About the blog

This blog is part of a collection of blogs created in the digital humanities seminar, “Public Access and the Liberal Arts:  A Narrative History.”  A link to the home blog for the course can be found on the right-hand side of the blog, under the title “blogroll.”  Here’s the course description:

This digital humanities project will collect and publish stories that capture the identities, cultures, histories, and environments related to a public liberal arts education. The context for this research will be the 1944 G.I. Bill and public access to higher education and, later, increasing public access to the liberal arts. Similar to the Story Corps project started in 2003, the course will offer undergraduate students enrolled in the course the opportunity to build an online resource that chronicles the stories and life experiences of students, alumni, staff and faculty—a digital resource that captures the history and the prospects of the public liberal arts.

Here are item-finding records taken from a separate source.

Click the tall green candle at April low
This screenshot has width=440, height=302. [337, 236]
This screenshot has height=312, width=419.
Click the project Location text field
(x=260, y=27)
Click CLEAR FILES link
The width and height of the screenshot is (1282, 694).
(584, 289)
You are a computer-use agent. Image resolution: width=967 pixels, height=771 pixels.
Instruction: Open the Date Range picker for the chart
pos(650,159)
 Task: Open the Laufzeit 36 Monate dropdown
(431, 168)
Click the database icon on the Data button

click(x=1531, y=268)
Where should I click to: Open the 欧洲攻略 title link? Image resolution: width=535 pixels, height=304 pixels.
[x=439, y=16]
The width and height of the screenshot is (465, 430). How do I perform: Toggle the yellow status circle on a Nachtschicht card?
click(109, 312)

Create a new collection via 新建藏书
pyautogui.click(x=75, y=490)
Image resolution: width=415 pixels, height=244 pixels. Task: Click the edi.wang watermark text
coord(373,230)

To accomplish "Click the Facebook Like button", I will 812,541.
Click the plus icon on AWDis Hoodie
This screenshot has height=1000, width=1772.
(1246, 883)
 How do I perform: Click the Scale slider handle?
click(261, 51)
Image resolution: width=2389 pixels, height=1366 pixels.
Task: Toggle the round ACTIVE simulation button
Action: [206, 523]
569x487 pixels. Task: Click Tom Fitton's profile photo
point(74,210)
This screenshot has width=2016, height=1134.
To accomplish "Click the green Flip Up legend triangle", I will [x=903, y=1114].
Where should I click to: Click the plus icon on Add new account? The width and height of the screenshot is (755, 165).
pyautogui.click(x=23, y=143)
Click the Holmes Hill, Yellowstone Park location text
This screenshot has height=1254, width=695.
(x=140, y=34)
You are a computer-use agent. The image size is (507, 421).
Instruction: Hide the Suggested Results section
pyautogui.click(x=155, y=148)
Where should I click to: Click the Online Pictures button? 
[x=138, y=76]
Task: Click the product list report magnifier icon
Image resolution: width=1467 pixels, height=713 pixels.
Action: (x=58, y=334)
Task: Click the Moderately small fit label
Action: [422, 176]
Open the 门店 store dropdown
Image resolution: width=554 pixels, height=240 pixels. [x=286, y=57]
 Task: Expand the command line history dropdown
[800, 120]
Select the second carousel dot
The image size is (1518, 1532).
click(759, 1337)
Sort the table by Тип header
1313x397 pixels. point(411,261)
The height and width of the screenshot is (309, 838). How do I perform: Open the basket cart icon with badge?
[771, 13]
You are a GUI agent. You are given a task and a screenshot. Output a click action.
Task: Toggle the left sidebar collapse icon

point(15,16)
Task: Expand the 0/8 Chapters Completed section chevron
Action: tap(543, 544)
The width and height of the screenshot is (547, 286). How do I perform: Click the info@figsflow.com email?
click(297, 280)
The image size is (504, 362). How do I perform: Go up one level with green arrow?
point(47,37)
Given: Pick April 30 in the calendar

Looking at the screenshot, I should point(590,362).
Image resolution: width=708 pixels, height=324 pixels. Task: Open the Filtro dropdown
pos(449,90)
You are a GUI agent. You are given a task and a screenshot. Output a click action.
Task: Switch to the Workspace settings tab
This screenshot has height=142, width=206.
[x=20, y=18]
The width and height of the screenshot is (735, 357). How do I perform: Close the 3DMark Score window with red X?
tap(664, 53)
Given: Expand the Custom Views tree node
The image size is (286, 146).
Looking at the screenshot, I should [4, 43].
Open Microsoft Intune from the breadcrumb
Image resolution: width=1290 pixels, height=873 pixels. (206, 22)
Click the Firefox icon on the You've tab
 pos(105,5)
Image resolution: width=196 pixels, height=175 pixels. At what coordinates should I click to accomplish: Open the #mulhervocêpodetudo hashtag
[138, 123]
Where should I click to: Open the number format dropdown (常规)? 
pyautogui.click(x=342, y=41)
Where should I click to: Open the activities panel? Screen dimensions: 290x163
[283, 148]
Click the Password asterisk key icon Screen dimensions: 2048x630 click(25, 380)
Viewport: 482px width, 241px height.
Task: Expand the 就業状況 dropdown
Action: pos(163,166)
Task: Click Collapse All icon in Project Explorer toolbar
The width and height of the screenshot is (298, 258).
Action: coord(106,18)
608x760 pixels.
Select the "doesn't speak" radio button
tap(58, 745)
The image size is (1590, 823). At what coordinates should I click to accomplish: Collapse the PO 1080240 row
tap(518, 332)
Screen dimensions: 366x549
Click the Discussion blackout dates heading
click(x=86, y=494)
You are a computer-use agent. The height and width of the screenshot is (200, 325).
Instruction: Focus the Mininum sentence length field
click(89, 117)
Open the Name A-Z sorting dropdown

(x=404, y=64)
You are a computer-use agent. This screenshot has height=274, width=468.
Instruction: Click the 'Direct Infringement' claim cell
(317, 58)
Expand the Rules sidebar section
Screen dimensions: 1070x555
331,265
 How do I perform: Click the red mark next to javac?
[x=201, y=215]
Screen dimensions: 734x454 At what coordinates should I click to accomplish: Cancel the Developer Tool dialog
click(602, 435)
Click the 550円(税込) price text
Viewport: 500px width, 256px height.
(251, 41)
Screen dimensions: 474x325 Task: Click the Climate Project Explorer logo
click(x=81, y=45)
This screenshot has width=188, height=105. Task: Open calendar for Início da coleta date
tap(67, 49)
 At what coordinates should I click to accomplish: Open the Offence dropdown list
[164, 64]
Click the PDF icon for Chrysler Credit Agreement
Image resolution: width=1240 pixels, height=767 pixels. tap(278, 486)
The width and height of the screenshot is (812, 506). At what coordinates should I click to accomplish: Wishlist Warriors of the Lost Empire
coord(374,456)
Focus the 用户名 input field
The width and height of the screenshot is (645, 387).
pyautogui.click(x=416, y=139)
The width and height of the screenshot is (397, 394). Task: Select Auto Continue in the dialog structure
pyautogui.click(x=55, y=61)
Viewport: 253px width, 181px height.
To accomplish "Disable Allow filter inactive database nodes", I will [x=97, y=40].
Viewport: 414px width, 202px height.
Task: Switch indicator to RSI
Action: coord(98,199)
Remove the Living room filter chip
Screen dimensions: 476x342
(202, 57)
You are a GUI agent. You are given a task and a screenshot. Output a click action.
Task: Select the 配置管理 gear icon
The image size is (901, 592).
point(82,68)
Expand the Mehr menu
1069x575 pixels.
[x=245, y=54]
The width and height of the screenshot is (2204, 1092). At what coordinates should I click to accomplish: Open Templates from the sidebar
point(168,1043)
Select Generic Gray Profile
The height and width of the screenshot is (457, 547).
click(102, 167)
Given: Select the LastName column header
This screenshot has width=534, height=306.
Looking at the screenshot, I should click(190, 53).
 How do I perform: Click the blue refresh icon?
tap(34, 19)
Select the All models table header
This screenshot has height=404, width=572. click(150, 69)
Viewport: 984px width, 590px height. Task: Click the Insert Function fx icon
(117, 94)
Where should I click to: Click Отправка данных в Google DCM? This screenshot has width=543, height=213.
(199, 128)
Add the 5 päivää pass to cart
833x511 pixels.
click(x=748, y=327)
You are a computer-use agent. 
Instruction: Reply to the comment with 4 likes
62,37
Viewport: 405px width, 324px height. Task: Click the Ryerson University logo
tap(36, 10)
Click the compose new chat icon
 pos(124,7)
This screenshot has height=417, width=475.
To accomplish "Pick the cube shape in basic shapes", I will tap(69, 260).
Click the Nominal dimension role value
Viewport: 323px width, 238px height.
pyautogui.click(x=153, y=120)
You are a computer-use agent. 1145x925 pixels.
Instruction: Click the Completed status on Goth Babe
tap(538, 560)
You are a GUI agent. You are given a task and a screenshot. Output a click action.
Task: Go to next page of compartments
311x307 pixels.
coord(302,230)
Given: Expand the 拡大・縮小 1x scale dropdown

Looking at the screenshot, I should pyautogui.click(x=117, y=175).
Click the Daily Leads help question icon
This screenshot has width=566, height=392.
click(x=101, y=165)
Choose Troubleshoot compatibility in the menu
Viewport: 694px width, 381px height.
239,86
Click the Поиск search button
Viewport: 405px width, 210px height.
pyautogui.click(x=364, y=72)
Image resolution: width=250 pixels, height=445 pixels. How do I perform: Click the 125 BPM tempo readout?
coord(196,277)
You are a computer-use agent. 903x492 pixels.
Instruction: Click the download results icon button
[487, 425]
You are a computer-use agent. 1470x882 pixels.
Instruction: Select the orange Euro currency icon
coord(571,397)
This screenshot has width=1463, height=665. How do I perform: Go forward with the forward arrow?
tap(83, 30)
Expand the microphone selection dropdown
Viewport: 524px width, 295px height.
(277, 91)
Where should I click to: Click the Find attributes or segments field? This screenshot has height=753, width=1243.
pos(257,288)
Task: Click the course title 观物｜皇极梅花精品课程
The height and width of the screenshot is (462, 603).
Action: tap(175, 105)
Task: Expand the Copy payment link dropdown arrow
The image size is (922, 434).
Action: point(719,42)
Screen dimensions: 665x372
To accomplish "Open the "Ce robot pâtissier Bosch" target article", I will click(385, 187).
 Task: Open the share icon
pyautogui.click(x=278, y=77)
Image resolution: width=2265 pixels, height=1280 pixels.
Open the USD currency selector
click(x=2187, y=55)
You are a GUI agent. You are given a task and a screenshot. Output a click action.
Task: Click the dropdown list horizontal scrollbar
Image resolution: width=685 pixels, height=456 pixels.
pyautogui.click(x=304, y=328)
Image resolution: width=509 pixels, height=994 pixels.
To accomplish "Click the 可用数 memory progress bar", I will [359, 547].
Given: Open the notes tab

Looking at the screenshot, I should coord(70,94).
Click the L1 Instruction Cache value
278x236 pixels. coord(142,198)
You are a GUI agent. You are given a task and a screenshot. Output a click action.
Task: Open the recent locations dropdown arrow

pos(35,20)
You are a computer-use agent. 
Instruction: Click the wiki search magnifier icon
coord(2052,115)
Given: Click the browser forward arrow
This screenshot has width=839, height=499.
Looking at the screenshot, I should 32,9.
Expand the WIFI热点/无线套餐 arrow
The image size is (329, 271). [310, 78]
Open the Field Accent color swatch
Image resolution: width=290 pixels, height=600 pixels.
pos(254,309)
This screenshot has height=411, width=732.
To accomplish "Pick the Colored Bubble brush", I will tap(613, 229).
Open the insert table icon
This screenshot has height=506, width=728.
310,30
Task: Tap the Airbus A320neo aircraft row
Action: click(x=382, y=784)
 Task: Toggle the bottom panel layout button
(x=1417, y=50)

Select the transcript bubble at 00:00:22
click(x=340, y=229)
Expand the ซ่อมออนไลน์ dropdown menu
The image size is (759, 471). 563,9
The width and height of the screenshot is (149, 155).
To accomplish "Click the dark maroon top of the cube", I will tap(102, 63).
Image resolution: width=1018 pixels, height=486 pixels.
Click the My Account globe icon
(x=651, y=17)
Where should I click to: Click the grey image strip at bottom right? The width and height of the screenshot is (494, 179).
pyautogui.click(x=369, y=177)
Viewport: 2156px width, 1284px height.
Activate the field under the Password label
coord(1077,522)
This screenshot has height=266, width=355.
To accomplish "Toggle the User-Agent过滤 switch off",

As designers and editors of these digital archives, students will deepen their own sense of place in higher education by making visible the history of the liberal arts at the institution in which they are studying. Two-person teams enrolled at COPLAC campuses will 1) build an online archive of oral histories by alumni, faculty, staff and current student 2) employ digital tools to produce a layered, web-based narrative that includes audio and video stories, images, maps and documentary evidence of their home campus and 3) collaborate with faculty mentors to integrate their web site projects with a main COPLAC site to make visible the story of the public liberal arts. COPLAC Storytelling will serve as a digital resource for current students, alumni, educators, administrators, development and admission offices, historians, archivists, and the wider public.